DATA SUPPLIED >>
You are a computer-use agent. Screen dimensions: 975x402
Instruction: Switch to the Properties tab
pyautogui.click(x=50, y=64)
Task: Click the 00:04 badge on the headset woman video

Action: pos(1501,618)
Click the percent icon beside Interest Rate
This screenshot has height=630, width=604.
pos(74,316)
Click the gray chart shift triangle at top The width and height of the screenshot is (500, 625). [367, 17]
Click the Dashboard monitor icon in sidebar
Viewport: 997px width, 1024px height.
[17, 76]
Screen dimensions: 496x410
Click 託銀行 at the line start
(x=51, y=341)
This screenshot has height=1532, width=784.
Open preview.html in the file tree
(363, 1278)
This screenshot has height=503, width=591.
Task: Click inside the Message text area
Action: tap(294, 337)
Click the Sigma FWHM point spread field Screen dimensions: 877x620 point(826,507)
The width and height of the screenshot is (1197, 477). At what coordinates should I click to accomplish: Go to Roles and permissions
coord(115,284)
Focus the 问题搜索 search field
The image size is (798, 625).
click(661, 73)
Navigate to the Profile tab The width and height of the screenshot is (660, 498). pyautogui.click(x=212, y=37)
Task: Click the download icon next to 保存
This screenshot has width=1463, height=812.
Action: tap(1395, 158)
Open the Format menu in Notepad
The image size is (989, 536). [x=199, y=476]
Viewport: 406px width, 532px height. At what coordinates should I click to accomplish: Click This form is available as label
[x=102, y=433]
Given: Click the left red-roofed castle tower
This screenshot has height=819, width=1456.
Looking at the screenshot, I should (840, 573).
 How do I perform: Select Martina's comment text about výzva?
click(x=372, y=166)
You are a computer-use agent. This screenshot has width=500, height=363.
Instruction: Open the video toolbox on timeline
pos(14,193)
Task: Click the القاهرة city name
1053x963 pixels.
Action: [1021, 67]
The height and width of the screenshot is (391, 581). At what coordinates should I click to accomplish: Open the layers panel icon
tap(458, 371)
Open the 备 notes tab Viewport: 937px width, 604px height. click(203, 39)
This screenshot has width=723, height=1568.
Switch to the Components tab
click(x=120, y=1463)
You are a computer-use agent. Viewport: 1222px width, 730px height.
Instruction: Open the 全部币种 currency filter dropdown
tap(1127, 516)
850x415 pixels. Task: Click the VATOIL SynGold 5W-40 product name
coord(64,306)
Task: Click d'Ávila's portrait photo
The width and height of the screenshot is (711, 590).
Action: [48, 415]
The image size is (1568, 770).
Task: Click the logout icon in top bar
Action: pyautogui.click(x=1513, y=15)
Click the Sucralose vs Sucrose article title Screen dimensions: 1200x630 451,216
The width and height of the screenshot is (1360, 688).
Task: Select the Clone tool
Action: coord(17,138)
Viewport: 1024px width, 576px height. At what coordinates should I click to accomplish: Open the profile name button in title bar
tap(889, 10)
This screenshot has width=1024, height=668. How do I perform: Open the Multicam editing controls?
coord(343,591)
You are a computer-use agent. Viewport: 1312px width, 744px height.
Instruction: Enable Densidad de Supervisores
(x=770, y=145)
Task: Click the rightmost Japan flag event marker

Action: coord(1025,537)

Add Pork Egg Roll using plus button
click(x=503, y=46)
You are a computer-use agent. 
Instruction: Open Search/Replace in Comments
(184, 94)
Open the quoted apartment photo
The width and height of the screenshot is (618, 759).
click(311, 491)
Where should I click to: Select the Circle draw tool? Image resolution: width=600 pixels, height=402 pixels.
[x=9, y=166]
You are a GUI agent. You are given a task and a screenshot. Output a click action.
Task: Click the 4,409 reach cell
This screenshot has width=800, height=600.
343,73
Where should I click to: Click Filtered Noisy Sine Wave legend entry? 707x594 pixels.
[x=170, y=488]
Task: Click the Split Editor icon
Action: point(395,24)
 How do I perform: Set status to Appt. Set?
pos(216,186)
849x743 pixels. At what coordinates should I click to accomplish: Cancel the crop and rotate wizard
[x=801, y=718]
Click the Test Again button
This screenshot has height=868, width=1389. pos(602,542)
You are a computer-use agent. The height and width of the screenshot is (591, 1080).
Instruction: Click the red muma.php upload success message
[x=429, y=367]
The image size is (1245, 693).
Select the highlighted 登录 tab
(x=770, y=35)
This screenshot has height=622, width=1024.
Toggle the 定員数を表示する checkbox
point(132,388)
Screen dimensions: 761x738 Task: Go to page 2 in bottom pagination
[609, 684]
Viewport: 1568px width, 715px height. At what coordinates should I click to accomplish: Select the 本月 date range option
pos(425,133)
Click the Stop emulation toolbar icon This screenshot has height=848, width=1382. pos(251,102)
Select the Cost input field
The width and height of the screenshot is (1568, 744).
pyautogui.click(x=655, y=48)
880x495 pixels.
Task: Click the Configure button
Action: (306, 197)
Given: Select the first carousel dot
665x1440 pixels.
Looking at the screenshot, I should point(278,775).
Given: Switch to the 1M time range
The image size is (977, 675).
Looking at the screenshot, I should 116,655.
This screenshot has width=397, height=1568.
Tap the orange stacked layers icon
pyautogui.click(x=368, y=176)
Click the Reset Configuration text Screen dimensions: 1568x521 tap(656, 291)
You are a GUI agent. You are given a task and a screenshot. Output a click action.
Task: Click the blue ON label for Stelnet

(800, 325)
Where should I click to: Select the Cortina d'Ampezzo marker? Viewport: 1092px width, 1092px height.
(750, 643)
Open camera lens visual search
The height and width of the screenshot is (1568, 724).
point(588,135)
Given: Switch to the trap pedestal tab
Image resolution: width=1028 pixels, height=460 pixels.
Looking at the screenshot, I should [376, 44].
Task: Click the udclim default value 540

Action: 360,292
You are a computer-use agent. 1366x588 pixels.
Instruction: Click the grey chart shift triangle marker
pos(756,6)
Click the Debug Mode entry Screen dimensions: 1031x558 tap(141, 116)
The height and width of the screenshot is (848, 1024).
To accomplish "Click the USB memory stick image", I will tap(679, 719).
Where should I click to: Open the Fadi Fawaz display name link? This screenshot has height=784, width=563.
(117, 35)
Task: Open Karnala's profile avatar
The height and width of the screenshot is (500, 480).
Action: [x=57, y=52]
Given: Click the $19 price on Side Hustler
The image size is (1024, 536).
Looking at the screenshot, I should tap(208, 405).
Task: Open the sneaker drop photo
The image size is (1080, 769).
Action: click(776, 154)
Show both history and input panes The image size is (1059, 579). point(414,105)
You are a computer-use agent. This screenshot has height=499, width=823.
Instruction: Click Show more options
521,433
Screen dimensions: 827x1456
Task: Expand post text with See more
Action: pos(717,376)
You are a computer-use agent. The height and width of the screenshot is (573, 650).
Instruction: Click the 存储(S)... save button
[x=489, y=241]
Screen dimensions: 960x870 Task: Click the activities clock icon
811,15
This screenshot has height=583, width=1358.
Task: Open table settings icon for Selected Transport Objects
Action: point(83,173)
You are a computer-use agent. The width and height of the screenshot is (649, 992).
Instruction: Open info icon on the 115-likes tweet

EXERCISE AIM >>
If a line of the records contains the word "photo", count it; give only the total.

SOLUTION >>
3